Les « Pro Pal » : cette génération qui secoue l’Italie
Le pays se trouve au cœur d’un mouvement populaire spontané et imprévisible, essentiellement fédéré par la cause palestinienne. Née sur internet, cette contestation se fait entendre dans les gares, les écoles ou les rues, et ne semble pas faiblir, bien au contraire.
Sobrement baptisés « Pro Pal » en référence à la Palestine, les « Bloquons tout » italiens n’ont pas attendu plus d’un quart d’heure le 1er Octobre, lorsque les soldats israéliens ont intercepté les 45 embarcations en route vers Gaza, pour envahir les rues de Naples, Rome, Turin, Milan, ou Gènes. Même réactivité dans leur adhésion à la grève générale du 3 Octobre, programmée entre autres par le syndicat CGIL. Sans surprise, idem pour la « journée historique de la solidarité » avec la Palestine, samedi, dans toute la Péninsule.

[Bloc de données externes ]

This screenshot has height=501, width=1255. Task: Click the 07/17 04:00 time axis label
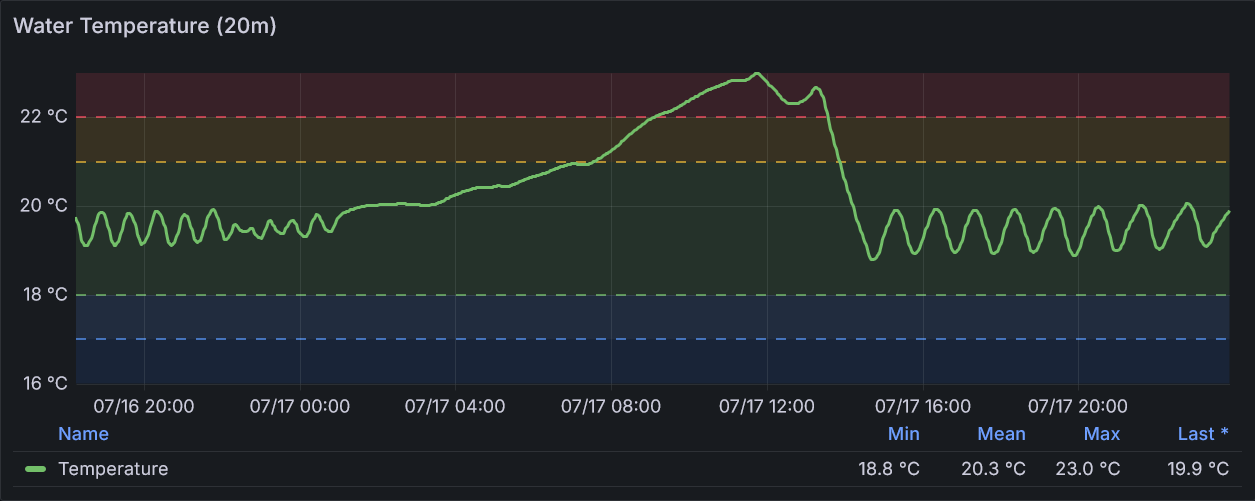coord(455,407)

Qui aurait pu prédire que l’Italie, avec son exécutif qui refuse tout engagement durable (adepte du « oui-mais » avec Zelensky et les Gazaouis, et du « non-mais » avec Trump et Poutine), serait directement impliquée dans la situation à Gaza et les flottilles humanitaires ? C’est en tout cas une réalité, avec cette mobilisation populaire inédite sous haute tension, qui résulte des oscillations gouvernementales ininterrompues sur ce dossier brûlant. Un mouvement qui n’est d’ailleurs chapeauté ou manipulé par aucun parti ni aucune organisation, qui ne revendique aucune idéologie, aucun leader, aucune stratégie. Capable de se faire entendre en un clin d’œil grâce à l’autoroute informationnelle d’internet, et d’investir la rue dans la foulée en multipliant les sit-in, en occupant lycées, les facultés, les gares et les magasins, le mouvement traduit une colère profonde. Sans oublier pour autant de condamner les Black Blocs, ces individus masqués et armé infiltrés dans les cortèges, qui parviennent presque à diviser le mouvement. De là à penser que ces éléments perturbateurs pourraient même être phagocytés par une puissance étrangère ….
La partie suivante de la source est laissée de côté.